Quote every line of the data below word for word.

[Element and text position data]
☆ ☆ ☆
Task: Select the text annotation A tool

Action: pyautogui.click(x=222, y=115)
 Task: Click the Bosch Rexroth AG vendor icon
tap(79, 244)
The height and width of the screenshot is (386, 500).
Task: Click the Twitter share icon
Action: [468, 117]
☆ ☆ ☆
# EXERCISE OUTPUT
Task: Select the text annotation A tool

Action: pyautogui.click(x=222, y=115)
 Task: Click the Bosch Rexroth AG vendor icon
tap(79, 244)
The height and width of the screenshot is (386, 500).
Task: Click the Twitter share icon
Action: [468, 117]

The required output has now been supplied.